Молодые уже ушли в спальню. Момчил сидел рядом с новобрачной на кровати. Его колено касалось ее бедра, чувствовало ее тепло, и разгоряченная кровь начинала бурлить в жилах. Молодая в белом платье, подхваченном в талии шелковой безрукавкой, шитой серебром, кусала губы как завороженная и смотрела на стену, не в силах отвести глаз от висевшего там ружья и старых кремневых пистолетов Арабина. Иногда она прикрывала глаза ресницами; золотые ресницы опускались, как крылья мертвой птицы, и губы ее начинали дрожать. Этот трепет через ее бедро перебегал в тело Момчила, бежал по жилам, и он тянулся гладить сквозь вуаль ее косы, что змеями сбегали по спине и падали на белое одеяло кругами как паутина. Момчил смотрел на эту паутину, и ему казалось, что он завяз в ней, как муха. И спасенья ему нет.
— Какая ты стала! Когда я возвращался этой осенью в родные края с чужбины, думал, что застану все ту же девчонку с румяными щеками, тот же бутон яблоневый, южным ветром не тронутый. Такую, какой помню со школы, маленькую Бойку. Да только бутона не нашел…
— А что нашел? — неспокойно спросила Бойка, не поднимая ресниц.
— Цветок. Мне сказали, что для тебя Иван Кехая сложил ту песню, которую девчата поют на посиделках, да чабаны играют на свирелях на горных пастбищах.
— Какую песню?
— Неужто не знаешь? — усмехнулся Момчил. — А я, как услышал ее в первый же раз на посиделках, когда вы кукурузу лущили, она меня за горло взяла, дыханья лишила. Подхватила, как буйная река, потащила в страшную глубину. Ты ведь помнишь тот осенний вечер? Золотой месяц плыл над чистым током, было светло, и ни один парень не смел отозвать свою любимую в сторонку, увести ее в сад под темную листву, под виноградную лозу. Ты вышивала на белом полотне лапку птицы, что сидит на кудрявой ветке. К полуночи явился Иван Кехая с цветком за ухом, пришел с верхних лугов. И как заиграл — весь ток наполнил музыкой. Закачались копны, месяц заслушался и споткнулся о ветки ореха, вспыхнула темная листва. Кольо-гайдук вышел на галерею, закурил и вздохнул. А ты, Бойчица, положила на колени работу, что для приданого шила, да так и глотаешь песню, и музыку, и музыканта… Разве не так было?

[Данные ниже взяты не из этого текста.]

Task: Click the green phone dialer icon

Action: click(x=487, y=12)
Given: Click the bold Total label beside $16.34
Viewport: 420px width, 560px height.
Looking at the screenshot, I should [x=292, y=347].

— За песню я все готова отдать. Хочешь, разорви мне грудь и вынь оттуда сердце.
— Где оно, это сердце? — воскликнул Момчил.
— Оно здесь! — вскрикнула молодая.
Момчил протянул руку к груди Бойки, но, коснувшись горячей кожи, внезапно смутился и отдернул руку, будто ожегся.
— В ту ночь было мне очень тяжко. Будто дьявол какой схватил меня обеими руками и бросил в горячую печь. Как обугленный ушел я с посиделок. До зари бродил в темноте по полям, спотыкался о борозды, карабкался на холмы и падал как камень. Иду мимо вашего двора, остановился под чинарой у колодца. Вода журчала и разговаривала неведомыми голосами. Взял я ковшик, поднес к губам и говорю себе: из него пила воду Бойка. Глажу каменную колоду и говорю: здесь проходила летом из сада Бойка, моя невеста, усталая и разрумянившаяся, несла коромысло с двумя корзинами черешни. Некого было мне обнять, так я охватил морщинистую чинару. Хотелось мне тряхнуть ее изо всей силы, выдернуть с корнями.